● Provided information
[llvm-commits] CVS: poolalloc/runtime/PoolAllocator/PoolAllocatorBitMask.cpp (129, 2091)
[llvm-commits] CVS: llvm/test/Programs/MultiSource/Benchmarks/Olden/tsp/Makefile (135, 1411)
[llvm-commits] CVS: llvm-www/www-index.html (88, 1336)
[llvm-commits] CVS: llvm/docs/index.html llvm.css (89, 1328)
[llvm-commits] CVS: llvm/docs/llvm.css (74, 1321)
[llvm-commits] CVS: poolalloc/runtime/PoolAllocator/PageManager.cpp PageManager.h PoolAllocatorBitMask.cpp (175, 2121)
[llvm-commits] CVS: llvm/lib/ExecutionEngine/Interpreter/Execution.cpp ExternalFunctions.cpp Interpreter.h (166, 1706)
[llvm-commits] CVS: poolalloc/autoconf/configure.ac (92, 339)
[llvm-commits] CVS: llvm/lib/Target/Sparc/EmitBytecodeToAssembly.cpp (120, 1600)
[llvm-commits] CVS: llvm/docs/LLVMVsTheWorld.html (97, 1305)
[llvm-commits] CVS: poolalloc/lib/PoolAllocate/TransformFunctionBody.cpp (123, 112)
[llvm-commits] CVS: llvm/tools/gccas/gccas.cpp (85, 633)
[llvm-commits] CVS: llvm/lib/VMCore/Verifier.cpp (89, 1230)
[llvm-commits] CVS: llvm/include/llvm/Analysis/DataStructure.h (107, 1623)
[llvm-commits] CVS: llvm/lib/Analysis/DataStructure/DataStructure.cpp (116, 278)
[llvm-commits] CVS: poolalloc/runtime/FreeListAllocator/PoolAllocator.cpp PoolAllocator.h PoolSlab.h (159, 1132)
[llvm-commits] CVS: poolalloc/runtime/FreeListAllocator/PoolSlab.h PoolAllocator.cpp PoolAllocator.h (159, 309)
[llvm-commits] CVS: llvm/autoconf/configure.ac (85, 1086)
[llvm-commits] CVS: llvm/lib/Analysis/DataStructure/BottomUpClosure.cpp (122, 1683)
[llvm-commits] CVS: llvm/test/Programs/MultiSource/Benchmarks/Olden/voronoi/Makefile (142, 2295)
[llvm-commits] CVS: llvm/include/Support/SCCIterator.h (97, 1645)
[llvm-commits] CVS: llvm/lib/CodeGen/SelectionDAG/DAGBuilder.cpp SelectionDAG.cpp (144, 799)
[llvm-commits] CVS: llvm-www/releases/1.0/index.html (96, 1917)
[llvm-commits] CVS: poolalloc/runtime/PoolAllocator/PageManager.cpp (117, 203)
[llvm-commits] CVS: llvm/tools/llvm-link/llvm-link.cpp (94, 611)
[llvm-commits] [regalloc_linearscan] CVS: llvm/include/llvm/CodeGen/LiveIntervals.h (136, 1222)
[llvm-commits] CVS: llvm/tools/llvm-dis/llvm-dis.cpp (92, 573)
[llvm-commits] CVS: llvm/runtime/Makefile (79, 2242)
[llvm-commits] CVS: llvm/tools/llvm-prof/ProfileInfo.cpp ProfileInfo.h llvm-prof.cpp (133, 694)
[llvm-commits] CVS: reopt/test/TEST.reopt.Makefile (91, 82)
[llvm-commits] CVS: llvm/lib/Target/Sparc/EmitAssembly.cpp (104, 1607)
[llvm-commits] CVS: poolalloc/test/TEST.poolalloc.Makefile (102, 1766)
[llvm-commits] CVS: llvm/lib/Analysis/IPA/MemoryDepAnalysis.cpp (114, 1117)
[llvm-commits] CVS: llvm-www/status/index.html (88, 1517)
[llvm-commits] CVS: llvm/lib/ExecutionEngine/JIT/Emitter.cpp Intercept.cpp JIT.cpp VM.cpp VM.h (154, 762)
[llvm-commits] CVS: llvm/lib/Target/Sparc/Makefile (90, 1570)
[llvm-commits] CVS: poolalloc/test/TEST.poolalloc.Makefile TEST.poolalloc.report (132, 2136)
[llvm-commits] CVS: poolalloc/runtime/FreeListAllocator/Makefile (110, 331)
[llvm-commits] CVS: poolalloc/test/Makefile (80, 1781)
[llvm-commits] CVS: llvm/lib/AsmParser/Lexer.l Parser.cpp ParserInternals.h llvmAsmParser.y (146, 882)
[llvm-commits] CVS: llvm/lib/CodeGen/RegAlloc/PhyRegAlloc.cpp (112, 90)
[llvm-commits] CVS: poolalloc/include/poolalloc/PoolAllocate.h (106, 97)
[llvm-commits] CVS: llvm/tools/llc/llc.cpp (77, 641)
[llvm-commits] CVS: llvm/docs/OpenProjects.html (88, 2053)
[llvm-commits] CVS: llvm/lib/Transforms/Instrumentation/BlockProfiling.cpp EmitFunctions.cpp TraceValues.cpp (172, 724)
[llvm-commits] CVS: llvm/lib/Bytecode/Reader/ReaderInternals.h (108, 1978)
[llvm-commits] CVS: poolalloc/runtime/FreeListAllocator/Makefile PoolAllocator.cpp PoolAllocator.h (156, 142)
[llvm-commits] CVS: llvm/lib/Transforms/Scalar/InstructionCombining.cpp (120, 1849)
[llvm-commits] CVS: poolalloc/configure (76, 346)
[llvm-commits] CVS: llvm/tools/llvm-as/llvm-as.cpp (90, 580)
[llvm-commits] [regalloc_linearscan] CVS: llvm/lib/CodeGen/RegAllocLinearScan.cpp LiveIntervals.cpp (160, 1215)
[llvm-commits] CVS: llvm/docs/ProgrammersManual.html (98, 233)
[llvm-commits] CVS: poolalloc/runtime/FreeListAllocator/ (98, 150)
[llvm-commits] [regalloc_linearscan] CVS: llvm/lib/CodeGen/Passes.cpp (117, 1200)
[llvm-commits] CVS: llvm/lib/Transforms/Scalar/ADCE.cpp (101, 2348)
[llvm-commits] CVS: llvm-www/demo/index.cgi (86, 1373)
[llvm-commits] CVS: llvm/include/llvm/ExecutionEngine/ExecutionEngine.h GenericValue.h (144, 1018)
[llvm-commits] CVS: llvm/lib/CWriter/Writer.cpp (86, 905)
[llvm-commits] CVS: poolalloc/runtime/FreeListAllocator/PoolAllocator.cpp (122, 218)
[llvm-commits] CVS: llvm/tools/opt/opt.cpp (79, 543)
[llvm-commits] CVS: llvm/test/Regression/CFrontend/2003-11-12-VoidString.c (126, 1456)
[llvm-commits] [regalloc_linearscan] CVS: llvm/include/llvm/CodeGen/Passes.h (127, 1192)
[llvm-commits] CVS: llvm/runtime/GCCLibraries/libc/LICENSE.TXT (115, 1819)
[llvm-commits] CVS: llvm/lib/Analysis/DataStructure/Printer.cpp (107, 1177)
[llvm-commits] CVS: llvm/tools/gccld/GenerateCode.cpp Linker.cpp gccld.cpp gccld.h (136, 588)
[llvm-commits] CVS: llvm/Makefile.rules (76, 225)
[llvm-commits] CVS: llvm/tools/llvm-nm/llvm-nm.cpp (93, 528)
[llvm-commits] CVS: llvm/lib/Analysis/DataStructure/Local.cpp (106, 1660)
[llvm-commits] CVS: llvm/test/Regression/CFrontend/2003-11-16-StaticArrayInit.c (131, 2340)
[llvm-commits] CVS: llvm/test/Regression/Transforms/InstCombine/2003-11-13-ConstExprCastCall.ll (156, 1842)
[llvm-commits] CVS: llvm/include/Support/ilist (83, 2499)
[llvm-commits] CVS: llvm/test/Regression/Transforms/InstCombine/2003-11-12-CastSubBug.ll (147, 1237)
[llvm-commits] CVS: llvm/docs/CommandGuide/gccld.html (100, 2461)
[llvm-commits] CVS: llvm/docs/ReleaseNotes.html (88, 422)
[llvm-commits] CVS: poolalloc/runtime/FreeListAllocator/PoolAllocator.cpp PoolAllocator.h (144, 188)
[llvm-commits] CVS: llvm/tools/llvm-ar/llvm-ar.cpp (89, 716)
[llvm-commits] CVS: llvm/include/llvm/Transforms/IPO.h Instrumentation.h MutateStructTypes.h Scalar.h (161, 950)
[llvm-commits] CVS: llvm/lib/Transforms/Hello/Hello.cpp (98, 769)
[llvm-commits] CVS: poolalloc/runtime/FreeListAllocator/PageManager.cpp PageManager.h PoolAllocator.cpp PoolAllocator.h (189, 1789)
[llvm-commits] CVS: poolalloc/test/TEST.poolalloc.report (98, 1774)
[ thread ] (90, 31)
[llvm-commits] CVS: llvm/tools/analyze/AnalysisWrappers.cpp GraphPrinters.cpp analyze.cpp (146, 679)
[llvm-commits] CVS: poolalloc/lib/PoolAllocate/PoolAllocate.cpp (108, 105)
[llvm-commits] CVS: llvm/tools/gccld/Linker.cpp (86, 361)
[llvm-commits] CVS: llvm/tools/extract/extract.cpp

● Brief
Send back the lines of the records word for word, from the very first through the line containing "llvm/lib/Analysis/DataStructure/BottomUpClosure.cpp (122, 1683)".

● Task output
[llvm-commits] CVS: poolalloc/runtime/PoolAllocator/PoolAllocatorBitMask.cpp (129, 2091)
[llvm-commits] CVS: llvm/test/Programs/MultiSource/Benchmarks/Olden/tsp/Makefile (135, 1411)
[llvm-commits] CVS: llvm-www/www-index.html (88, 1336)
[llvm-commits] CVS: llvm/docs/index.html llvm.css (89, 1328)
[llvm-commits] CVS: llvm/docs/llvm.css (74, 1321)
[llvm-commits] CVS: poolalloc/runtime/PoolAllocator/PageManager.cpp PageManager.h PoolAllocatorBitMask.cpp (175, 2121)
[llvm-commits] CVS: llvm/lib/ExecutionEngine/Interpreter/Execution.cpp ExternalFunctions.cpp Interpreter.h (166, 1706)
[llvm-commits] CVS: poolalloc/autoconf/configure.ac (92, 339)
[llvm-commits] CVS: llvm/lib/Target/Sparc/EmitBytecodeToAssembly.cpp (120, 1600)
[llvm-commits] CVS: llvm/docs/LLVMVsTheWorld.html (97, 1305)
[llvm-commits] CVS: poolalloc/lib/PoolAllocate/TransformFunctionBody.cpp (123, 112)
[llvm-commits] CVS: llvm/tools/gccas/gccas.cpp (85, 633)
[llvm-commits] CVS: llvm/lib/VMCore/Verifier.cpp (89, 1230)
[llvm-commits] CVS: llvm/include/llvm/Analysis/DataStructure.h (107, 1623)
[llvm-commits] CVS: llvm/lib/Analysis/DataStructure/DataStructure.cpp (116, 278)
[llvm-commits] CVS: poolalloc/runtime/FreeListAllocator/PoolAllocator.cpp PoolAllocator.h PoolSlab.h (159, 1132)
[llvm-commits] CVS: poolalloc/runtime/FreeListAllocator/PoolSlab.h PoolAllocator.cpp PoolAllocator.h (159, 309)
[llvm-commits] CVS: llvm/autoconf/configure.ac (85, 1086)
[llvm-commits] CVS: llvm/lib/Analysis/DataStructure/BottomUpClosure.cpp (122, 1683)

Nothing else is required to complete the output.